Milton Friedman, Nobel Prize in Economics in 1976
Milton Friedman appears to have his moment in Argentina.
It is that the 1976 Nobel Prize in Economics once declared it inflation is always and everywhere a monetary phenomenon. And the increases in the money supply and inflation in Argentina legitimize many of his followers “Did you see, I expected it”. Almost like those who quoted economist Carlos Díaz Alejandro, who wrote about external restrictions, when Mauricio Macri’s government hit the balance of payments crisis in 2018.
While it is true that the quantity of money is not a great predictor of the evolution of inflation in Argentina, economists such as Roberto Frenkel have found that the behavior of prices at the local level can be explained more by wages rise above productivity and jump in the exchange rate-, it seems that in Argentina and in the world the phenomenal issue to fight the pandemic has had a full impact on prices.
Former Economy Minister Nicolás Dujovne shows the following calculation to illustrate the point.
– The monetary base (this is the liquidity held by the public plus bank reserves) has remained constant between 8% and 9% of GDP from December 2019 to today (average for the period 8.3%).
– The Central Bank, for its part, has overturned about 12 points of GDP to the money supply in recent years to finance the Treasury deficit. It is estimated that this year will be 1% as agreed with the IMF.
– Therefore, the expansion of the money supply from 8% to 21% represents an increase of 163% (according to Dujovne it is 170% because he estimates that eventually the monetary financing will be 14%).
– The accumulated inflation between December 2019 and May was very similar: 175%.
It seems that much of the increase in the rate of price increase is due to issuance.
Although not all of them.
The Central Bank has taken steps to withdraw this liquidity. It’s called sterilization when it issues Leliq bonds – which it gives to banks in exchange for pesos and then absorbs or withdraws money. The stock of Leliqs is equivalent to almost 10% of the GDP, about 7 billion dollars.
But why, if the Central Bank has sterilized inflation, hasn’t it produced more?

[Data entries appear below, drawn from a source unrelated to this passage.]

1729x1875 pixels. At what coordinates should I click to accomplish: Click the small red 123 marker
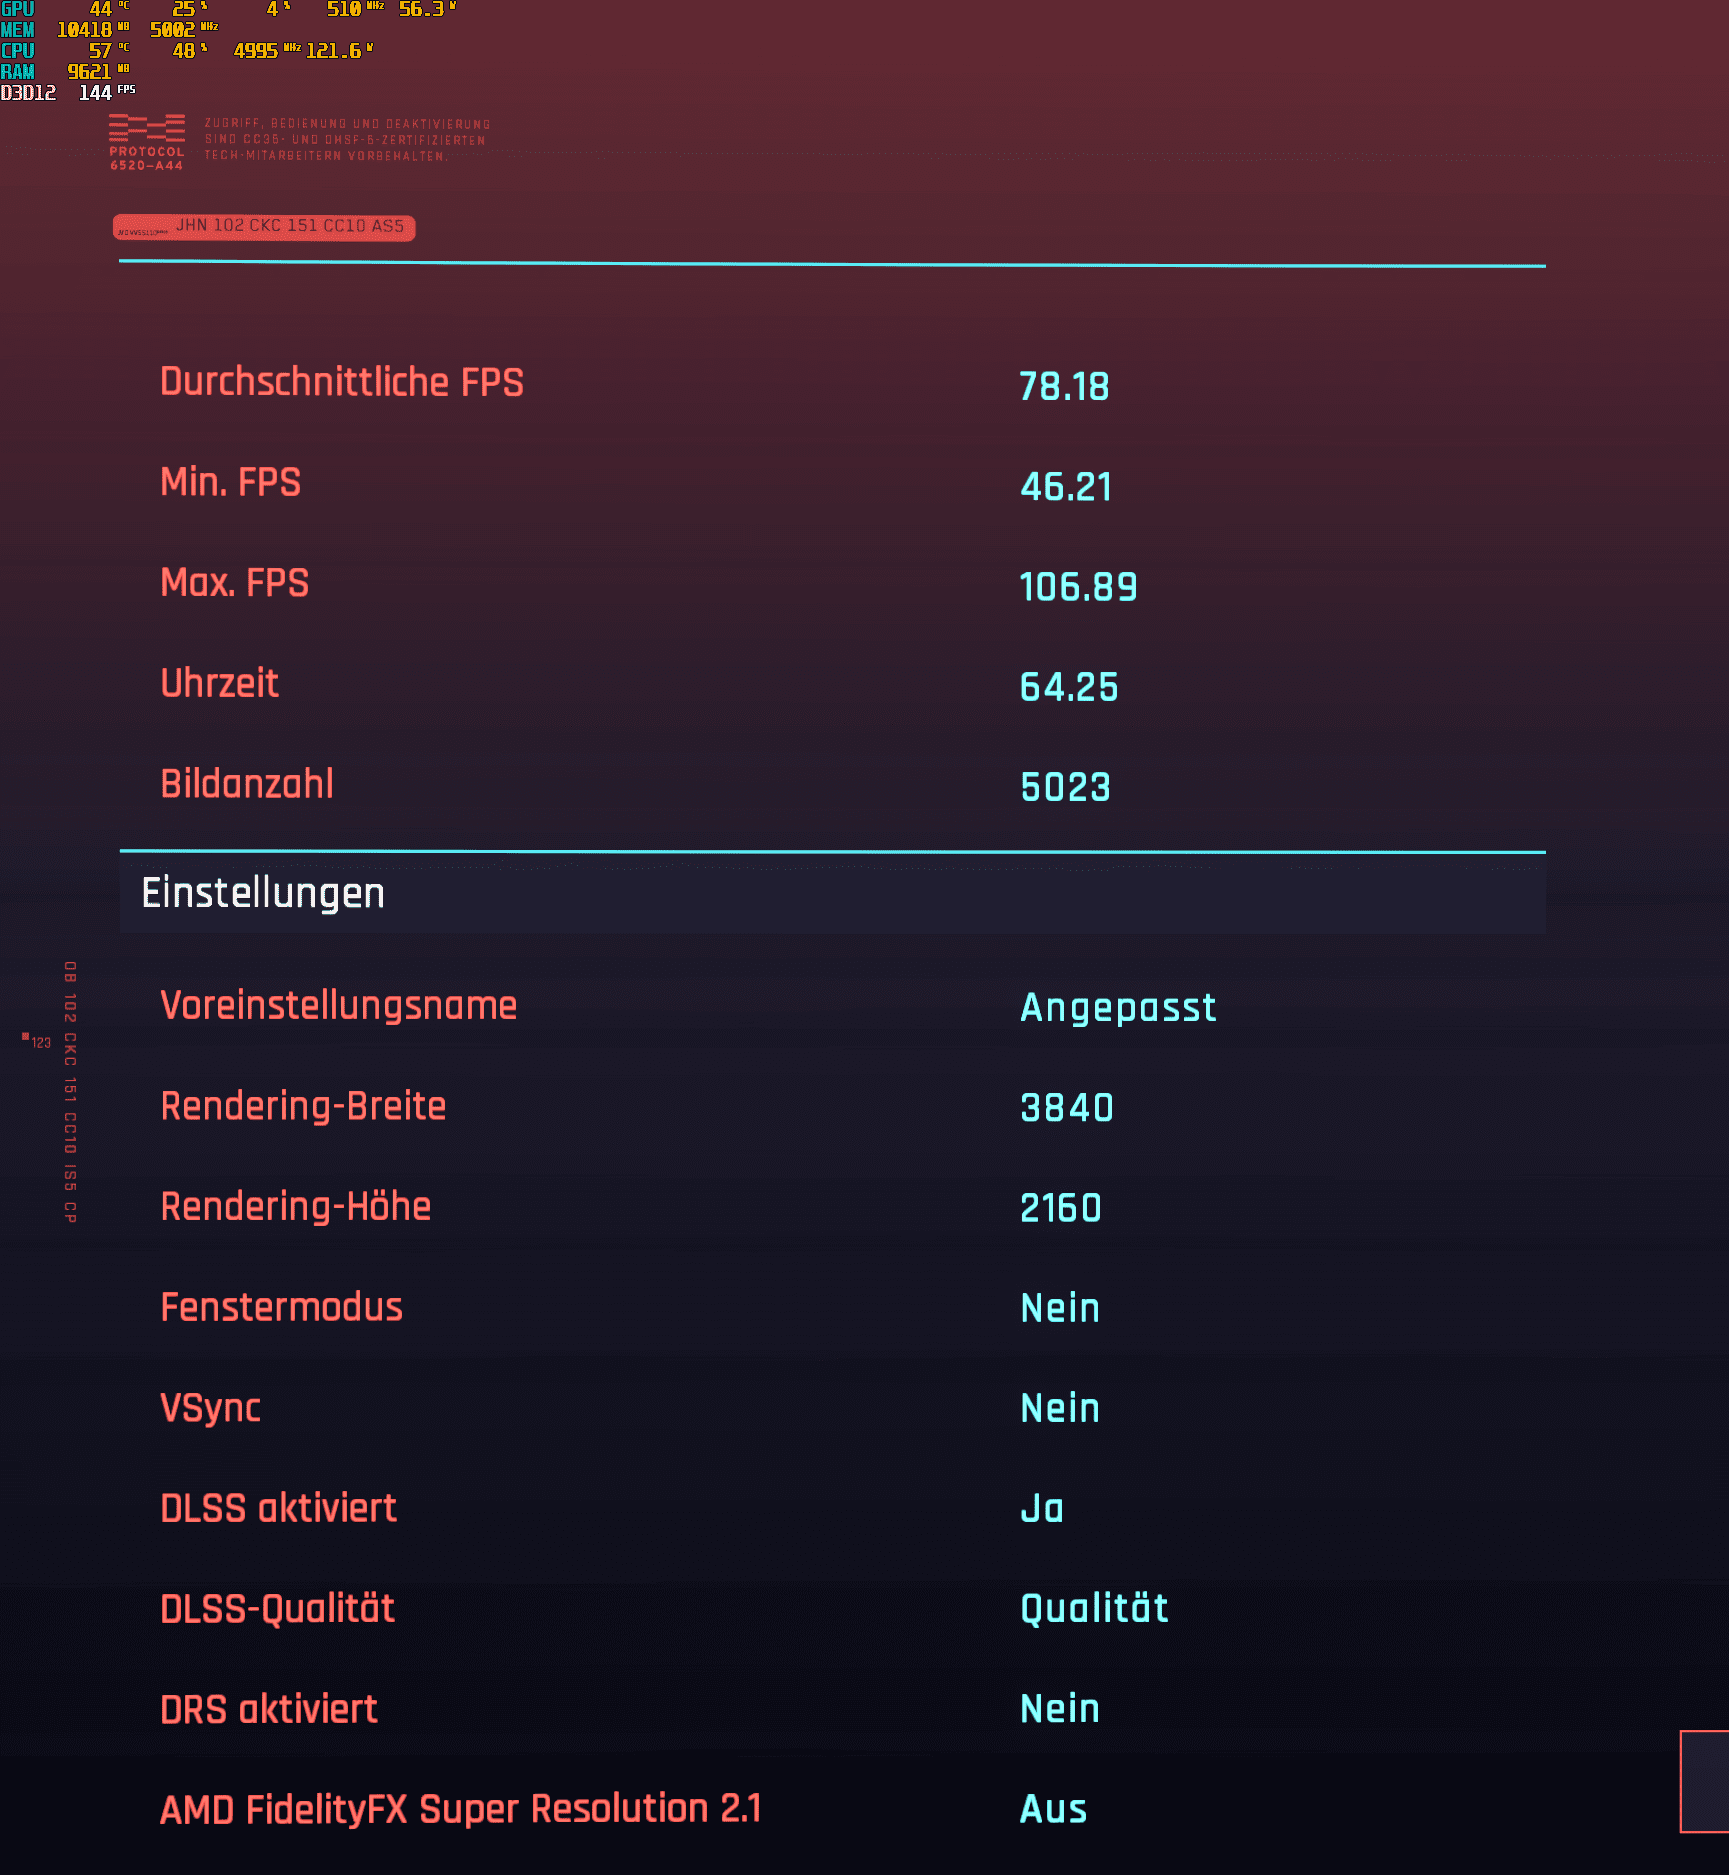click(37, 1041)
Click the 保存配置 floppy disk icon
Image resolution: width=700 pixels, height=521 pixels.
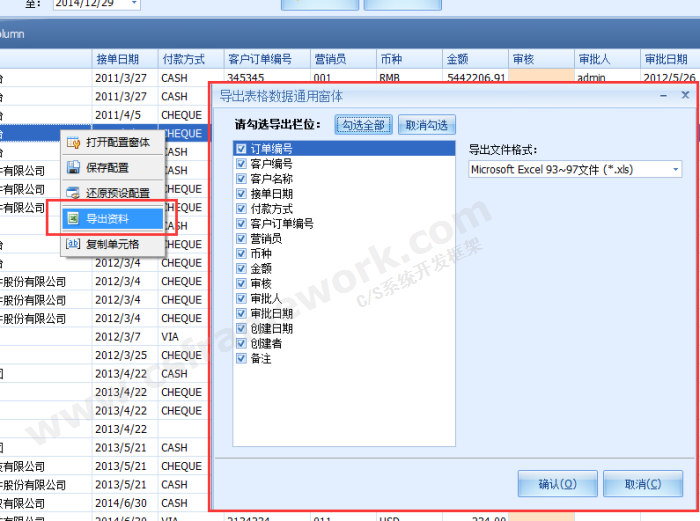[72, 167]
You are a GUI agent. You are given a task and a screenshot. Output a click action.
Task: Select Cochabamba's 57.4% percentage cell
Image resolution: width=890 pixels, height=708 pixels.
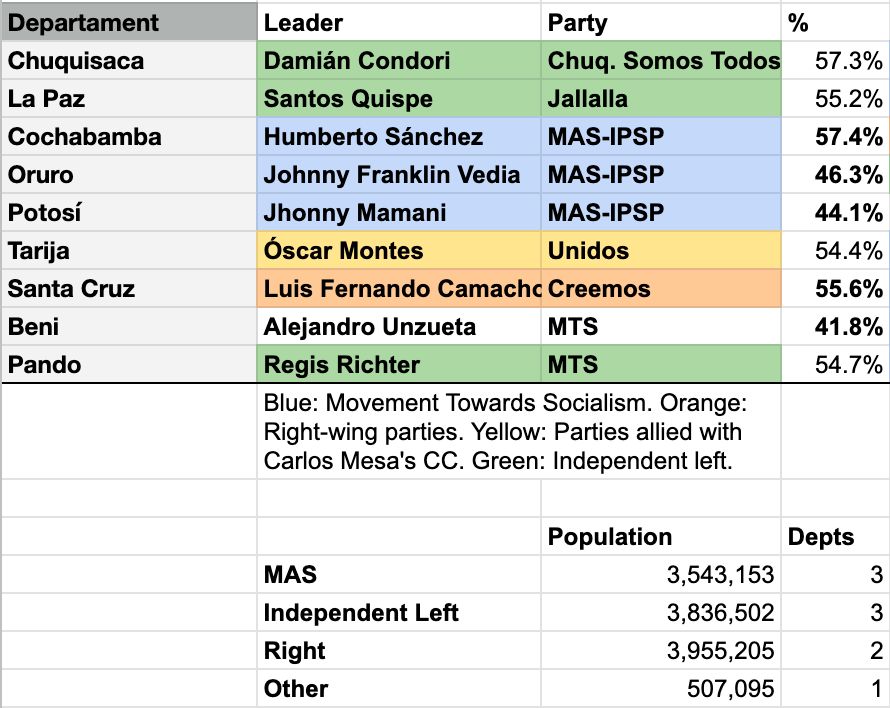[836, 136]
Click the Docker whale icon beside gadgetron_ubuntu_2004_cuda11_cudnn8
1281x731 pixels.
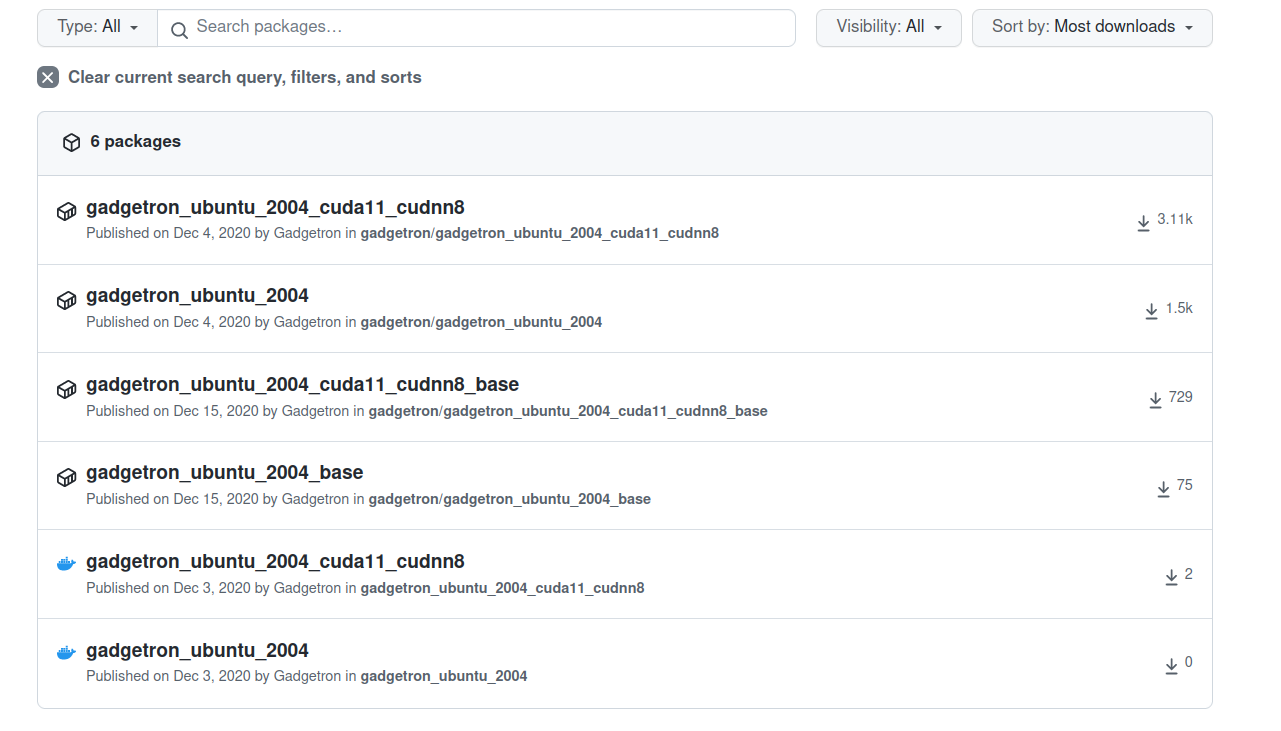pyautogui.click(x=65, y=563)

Because the interest paid by the Leliqs is another channel of issuancewhat economists call endogenous emission (self-generated by the monetary authority itself) and which therefore acts as a self-inflicted damage.
Monetarism stems from a centuries-old theory called “quantitative money”. Emphasize that the price level is linked to the growth of the money supply. The American economist Irving Fischer expressed this through an equation with which he explains that the value of what an economy produces is equal to the amount of money and the speed at which it circulates. Friedman brought him to world fame when he advised central banks that they could lower inflation by targeting the amount of money, which is not easy in practice.
For example, economist Tomas Sargent wrote an article in 1981 in which he argues that monetary policy is insufficient to lower inflation. if fiscal deficits and monetary financing to the Treasury persist. “To this we must add that monetary policy itself could be insufficient if the deficit is not resolved,” said Federico Furiase, economist and professor.
Last Thursday, in an article on The Wall Street newspaper, Sargent himself stressed that monetary policy should act as a preventive remedy when credit and government spending expand demand. Otherwise, you risk arriving late “due to the amnesia of the monetary authority”. Could it be that Argentina had Friedman’s amnesia? Jeffrey Sachs, a heterodox US economist sympathetic to the government, also said in Buenos Aires this year: “Friedman was right on the issue of emissions and inflation.”